En el caso de la sociedad Vodafone ONO SAU este mismo coste fue de 89,8 millones frente a los 125,3 millones del año anterior, un 28% menos. Si sumamos el coste de contenidos de las dos sociedades tenemos que el pasado curso Vodafone España se gastó 409,5 millones en contenidos para todo el grupo, desde los 318,4 millones, un crecimiento del 29% equivalente a 99 millones de euros.

Renuncia escalonada a los derechos

La pasada temporada Vodafone reunió por primera vez en su oferta de televisión la Champions League, la Liga, la segunda división, la Europa League, Moto GP y Fórmula 1. Y el negocio fue tan poco rentable que la operadora decidió cambiar su estrategia durante el primer semestre de este año y quitarse todos los deportes. En enero decidió no renovar la oferta mayorista de motor de Telefónica y en verano no compró los derechos de la Champions, ni de El Partidazo.

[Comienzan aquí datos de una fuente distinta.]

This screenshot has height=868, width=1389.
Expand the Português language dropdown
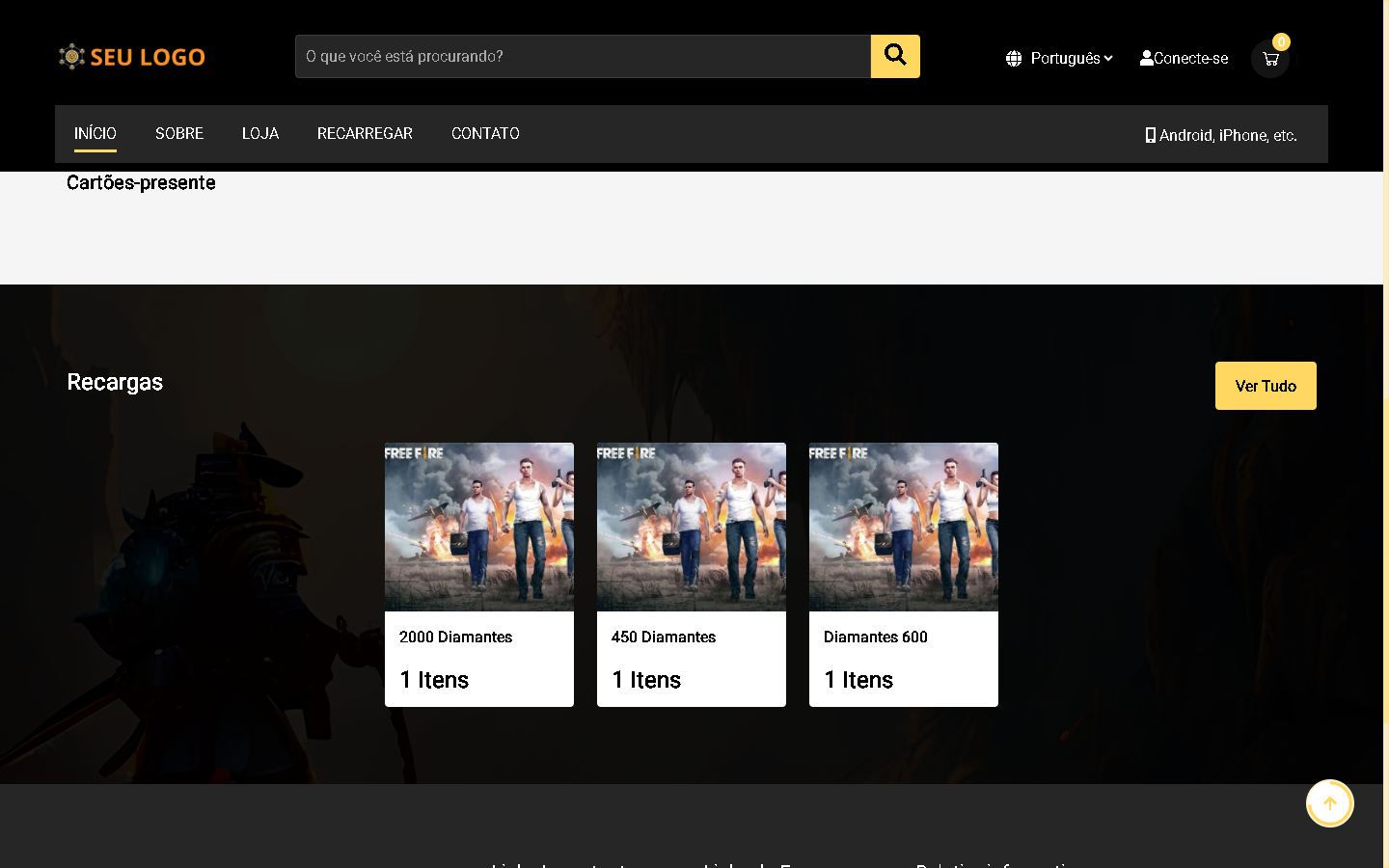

El objetivo es terminar esta temporada 2018-2019 con el contrato de los ocho partidos de la Liga que le van quedando y no renovarlo para el siguiente ciclo. La operadora británica ha sido una de las más críticas con la inflación del precio de los derechos del fútbol y ha sido la única que no ha querido seguir comprando estos contenidos. A cambio lo ha apostado todo a las series y al cine y a acuerdos con Netflix o HBO.

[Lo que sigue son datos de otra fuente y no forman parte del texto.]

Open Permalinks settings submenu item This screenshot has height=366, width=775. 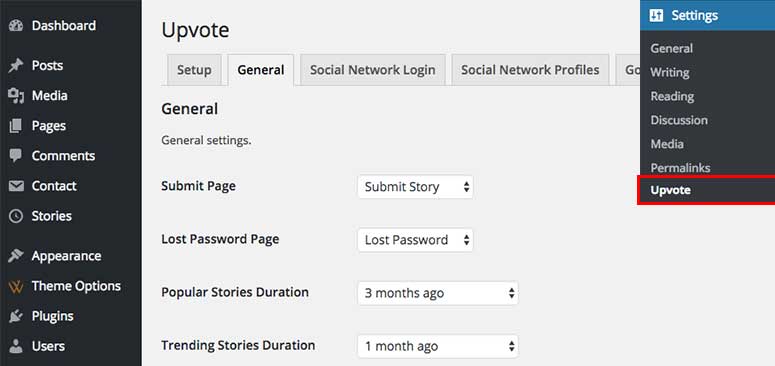(680, 168)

Vodafone ha repetido hasta cansarse que el fútbol no es rentable y que perdían dinero con estos derechos. El coste solo en Champions y Liga de la pasada temporada fue de 300 millones de euros, según indicó este lunes el presidente de Vodafone España, Francisco Román. Un precio que ha ido creciendo durante las tres temporadas y que ha consolidado una inflación sostenida, según indican.

Guerra comercial

De hecho, el propio CEO de Vodafone España y Portugal, Antonio Coimbra, dijo a comienzos de año que incluso perdiendo los 400.000 clientes del fútbol de su plataforma de televisión -tienen 1,3 millones de clientes- ellos ganarían dinero, porque los ingresos que le han reportado estos abonados en los últimos años no ha compensado el elevado precio de tener todo el fútbol. El problema, indicaban, era que nunca pudieron trasladar al cliente el coste de estos contenidos por las encarnizadas guerras comerciales de captación de clientes.   

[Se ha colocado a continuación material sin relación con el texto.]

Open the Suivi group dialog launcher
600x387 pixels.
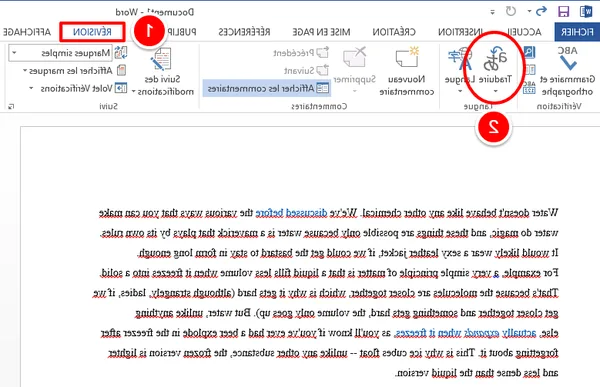[11, 106]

Una lógica que se está trasladando a la nueva temporada del fútbol. Las telecos han tirado los precios en una guerra comercial sin precedentes. Paquetes a mitad de precio y televisión premium gratis son las armas de Movistar y Orange para intentar arrebatarle clientes a Vodafone. Y la televisión gratis por un año es la respuesta de la operadora británica para minimizar el impacto de esta fuga de abonados.

En agosto Vodafone perdió 30.000 clientes por portabilidades fijas y unos 94.000 clientes de móvil. En septiembre, dentro de la británica esperaban un impacto similar aunque los datos oficiales no se conocerán hasta el cierre de este mes. Se espera tensión máxima.